Rights of Injured Passengers in Auto Accident Cases
Passengers injured in automobile accidents have a right to recover compensation for their losses. It does not matter whether the driver of the vehicle in which the passenger was riding or the driver of another vehicle was at fault for the accident. In fact, a number of automobile insurance policies may be available to compensate an injured passenger. Of course, under some insurance policies, the passenger may be an excluded person. For instance, an automobile insurance policy with a passenger for consideration exclusion clause would not cover the passenger, who routinely paid the driver to take the passenger on errands or to an airport.
In most cases, insurance exists that will cover the passenger’s loss. In a two-car collision, in which the passenger is riding in car A, automobile insurance policies can be in effect for the drivers of both cars A and B. Further, the passenger may also be covered by his or her own policy. If car B was not insured, in most states, the insurance company of vehicle A has primary uninsured and underinsured motorist coverage for the passenger. The insurance company of a passenger in vehicle A has excess coverage for that passenger.
If a driver and his or her passenger want to sue another driver for negligence in an automobile accident, the driver and passenger may be able to use the same attorney.

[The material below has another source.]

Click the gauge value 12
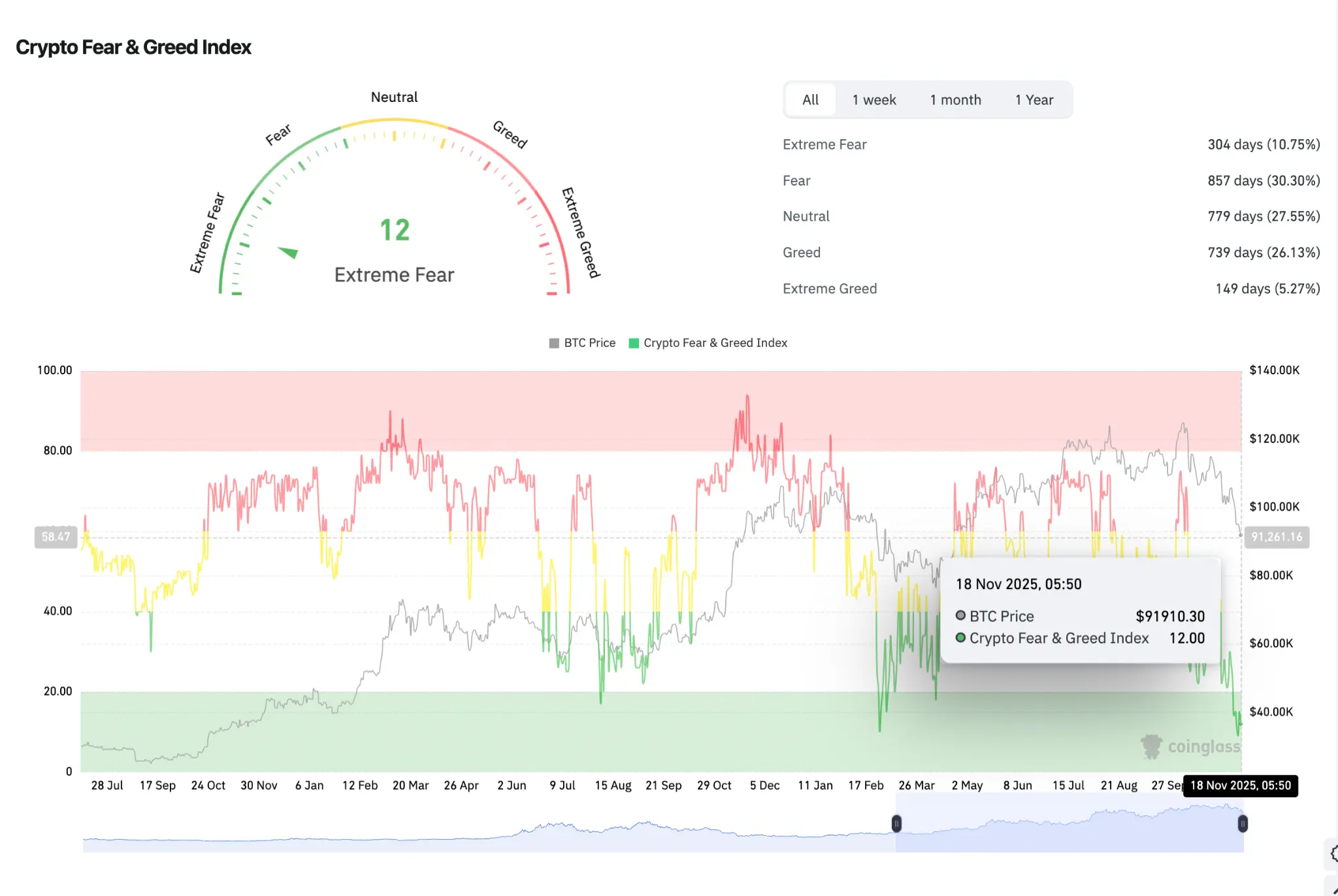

So long as the interests of the driver and passenger are not adverse, the dual representation is fine. However, if their interests are adverse, they cannot be represented by the same attorney, unless the nature of their interests are such that the attorney does not believe that they will affect the attorney’s duties to the passenger and driver and each of them consents after full consultation. Obviously, an attorney cannot simultaneously represent a driver and a passenger in automobile accident action if the passenger is pursuing a claim of negligence against the driver.
An automobile passenger can sue an insurance agent, who failed to obtain uninsured motorist coverage for a driver as the agent was contractually obligated to do. The passenger claimed that the agent’s breach of duty caused her to suffer directly as a third-party beneficiary of the breached obligation.